Keywords

1 Introduction

High prediction accuracy and discovering relevant predictive variables are two fundamental problems in statistical learning. Variable selection is particularly important when the underlying model has a sparse representation, especially in high-dimensional and massive data analysis. It has been argued by [1] that a good estimator should have oracle property, namely, the estimator

  • correctly selects covariates with nonzero coefficients with probability converging to one, as the sample size goes to infinity, and

  • has the same asymptotic distribution as if the zero coefficients were known in advance.

Consider the linear regression model \(\varvec{y} = \varvec{X\beta } + \varvec{\epsilon }\), where \(\mathbf X \in R^{n\times l_n}\) is a design matrix, \(\varvec{\beta }\in R^{l_n}\) is the vector of unknown coefficients, and \(\varvec{\epsilon }\in R^n\) is the vector of i.i.d. random variables with mean zero and finite variance \(\sigma ^2\). Note that \(l_n\), the length of \(\varvec{\beta }\) depends on the sample size n and may go to infinity as \(n\rightarrow \infty \). Without loss of generality, we assume that the response vector \(\varvec{y}\in R^n\) and the covariates are centered so that the intercept term can be excluded. In many situations we are to recover \(\varvec{\beta }\) from observation \(\varvec{y}\) such that \(\varvec{\beta }\) is of the most sparse structure, that is, \(\varvec{\beta }\) has the fewest nonzero components. A direct approach is to formulate this problem as \(\min _{\varvec{\beta }\in R^n}||\varvec{\beta }||_0\text { such that }\varvec{y} = \varvec{X\beta } + \varvec{\epsilon }\), which can be transformed into \(\min _{\varvec{\beta }\in R^n}||\varvec{y}- \varvec{X\beta }||^2+\lambda ||\varvec{\beta }||_0\), which is called an \(L_0\) regularization problem, where \(||\varvec{\beta }||_0\) is the number of nonzero components of \(\varvec{\beta }\) and \(\lambda \) is the regularization parameter. Indeed this method can recover sparse solutions even in situations in which \(l_n\gg n\), in fact, it can perfectly recover all the sparse \(\varvec{\beta }\) obeying \(||\varvec{\beta }||_0\le n/2\). However this is of little practical use since generally solving an \(L_0\) regularization problem usually requires an intractable number of combinatorial searches. To conquer this difficulty, several approximations to the \(L_0\) problem have been proposed, such as \(L_1\) regularization [2,3,4,5], the adaptive Lasso [6], the \(L_p\) \((0<p<1)\) regularization [7, 8] and the adaptive \(L_p\) \((0<p<1)\) regularization [9].

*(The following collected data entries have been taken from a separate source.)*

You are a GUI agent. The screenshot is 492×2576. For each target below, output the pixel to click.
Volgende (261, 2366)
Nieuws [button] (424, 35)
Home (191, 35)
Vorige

Among the proposed techniques above, \(L_1\) regularization (or Lasso) overcame the huge computational cost for large problems of the \(L_0\) but may introduce inconsistent estimations [6] and extra bias [10]. The adaptive Lasso and \(L_p\) regularization solved the above problems and their oracle property were established in both low and high dimensional scenarios [6,7,8, 11]. Meanwhile it has been claimed that the \(L_p\) \((0<p<1)\) regularization yields more sparse solutions than both the Lasso and the adaptive Lasso [12, 13], but sometimes its sparsity would lead to unstable estimation [9], who therefore proposed the adaptive \(L_p\) (\(0<p<1\)) regularization, \(\min _{\varvec{\beta }\in R^n}||\varvec{y}-\varvec{X\beta }||^2 + \lambda \sum _{j=1}^{l_{n}}\omega _j|\beta _j|^p\), and proved its oracle property when the number of covariates is fixed.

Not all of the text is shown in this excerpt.